Stopping North Korea from becoming a nuclear power is the highest priority of US Secretary of State, Rex Tillerson.

WASHINGTON DC, United States (Kurdistan 24) – Stopping North Korea from becoming a nuclear power is the highest priority of US Secretary of State Rex Tillerson.

Despite the Trump administration’s sometimes bellicose rhetoric, the focus of US efforts is diplomatic and economic, aiming to bring North Korea to the negotiating table on US terms.

The US effort has thrown new light on North Korea’s ties with various Middle Eastern countries, including Syria and Iran.

A recent UN report hailed on Thursday by State Department Spokesperson Heather Nauert, revealed that two shipments from North Korea to a Syrian government agency associated with chemical weapons production were intercepted over the past six months.

The North Korean facility that sent the material was identified as the Korea Mining Development Trading Company (KOMID), which was already placed on the US sanctions list in 2005 and on the UN sanctions list in 2009.

Nauert told journalists that the UN’s confidential report would be publicly released.

The Syrian regime was supposed to have destroyed its chemical weapons in 2013, as it successfully averted a punitive US strike for a sarin gas attack that killed some 1,400 civilians.

Syria’s subsequent use of chemical weapons—most recently in April—demonstrated that its claim to have destroyed that material was a lie. The UN report provides further evidence of that. It also helps to rebut Russia’s claim that Syria “accidentally hit a stockpile of chemical weapons that belonged to rebels or terrorists.”

Iran also has extensive dealings with North Korea, and KOMID maintains an office in Tehran.

On August 3, the head of North Korea’s Supreme People’s Assembly, Kim Yong Nam, arrived in Tehran on a ten-day visit.
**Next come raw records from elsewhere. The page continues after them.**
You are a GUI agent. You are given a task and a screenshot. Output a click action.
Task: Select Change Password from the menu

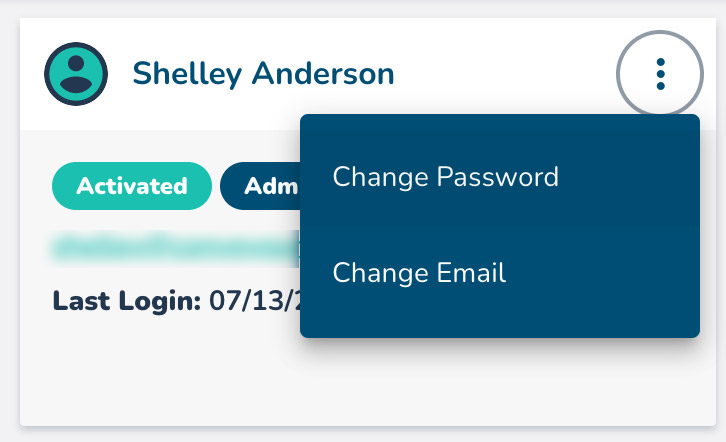[445, 178]
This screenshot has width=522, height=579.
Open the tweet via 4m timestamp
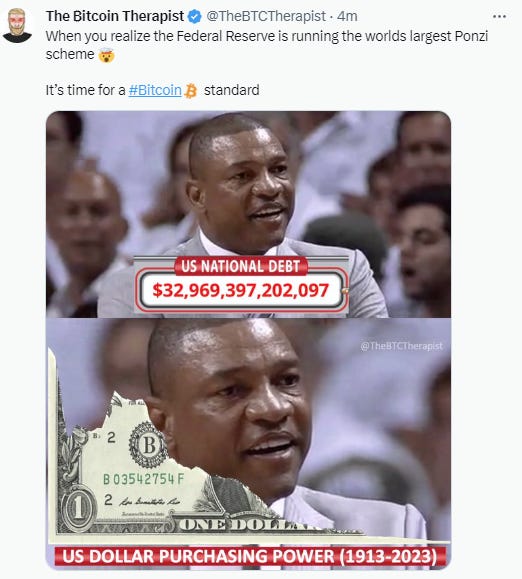click(347, 16)
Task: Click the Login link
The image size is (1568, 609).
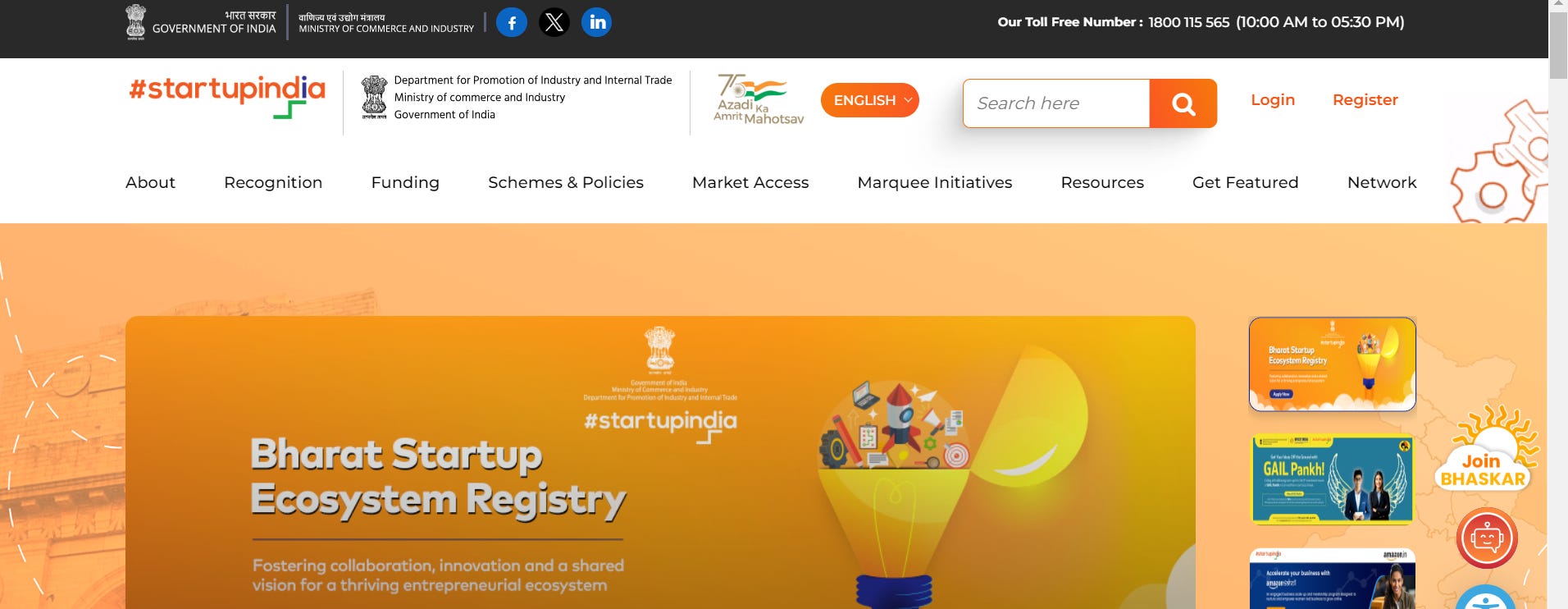Action: pyautogui.click(x=1273, y=100)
The 89-year-old Politburo member and former Foreign Minister was, ostensibly, attending the inauguration of Iranian President Hassan Rouhani for his second term

However, Kim’s extended stay suggests that he was also conducting business.

On August 5, the UN Security Council unanimously approved a US-sponsored resolution imposing tough new sanctions on North Korea that will drastically shrink its sources of hard currency. Among other things, the resolution bans all exports of North Korean coal, iron, and seafood.
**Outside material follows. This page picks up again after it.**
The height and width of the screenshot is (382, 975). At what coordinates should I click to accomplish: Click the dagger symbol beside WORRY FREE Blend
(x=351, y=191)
More than ever, North Korea needs hard currency, and Iran can provide it, particularly now that UN sanctions against Tehran have been lifted. For its part, Tehran needs Pyongyang’s nuclear and missile expertise.

Iran’s nuclear program is supposedly frozen, but its efforts to develop powerful missiles—which can carry nuclear warheads—continues.

Last month, Iran announced the successful test of a new rocket, capable of launching a satellite into space, the Simorgh (Phoenix.) The new space launch vehicle resembled North Korea’s Unha rocket, according to knowledgeable observers.

The UN Security Council Resolution endorsing the 2015 nuclear agreement with Iran, UNSCR 2231, limits Iran’s development of ballistic missiles designed to deliver nuclear weapons.

The same technology that sends a satellite into space can also be used to manufacture a nuclear-capable missile. Hence, following Iran’s Simorgh launch, the State Department denounced it as “a violation of UNSCR 2231.”

Egypt is another Middle East country that has run afoul of Washington for its dealings with North Korea. Earlier this week, the State Department announced that it would cut or withhold nearly $300 million in aid for Cairo, because of human rights violations.

That did not sound right to many observers, as the Trump administration has significantly downgraded human rights as a US concern. Both the New York Times and Washington Post suggested Cairo’s dealings with North Korea played a major role in the US decision.

Egyptian ties to North Korea go back to the 1970s, at least, when Egypt was allied with the Soviet Union.

Today, Egypt cooperates in countering North Korean weapons activities, but it also maintains ties with Pyongyang. Egypt still gets SCUD missile parts from North Korea, and an Egyptian company helped establish its cellular telephone network.

Even America’s Gulf allies are involved in dealings with North Korea that the US seeks to curtail.

Pyongyang sends workers abroad for the hard currency that they earn, working as forced laborers, under very harsh conditions. Most of the money they earn goes into o the coffers of the North Korean regime.

Earlier this month, Kuwait’s Public Authority of Manpower told the Associated Press that the country employs 6,064 North Koreans and had no plans to stop issuing them work visas.

From August 1990 to February 1991, Kuwait was a province of Iraq. Without the 1991 US-led war, Kuwait, most likely, would still be an Iraqi province.

Shortly after AP’s report appeared, Kuwait’s Foreign Ministry issued a statement, affirming that it was “committed to the UN Security Council resolution on the economic embargo on North Korea.”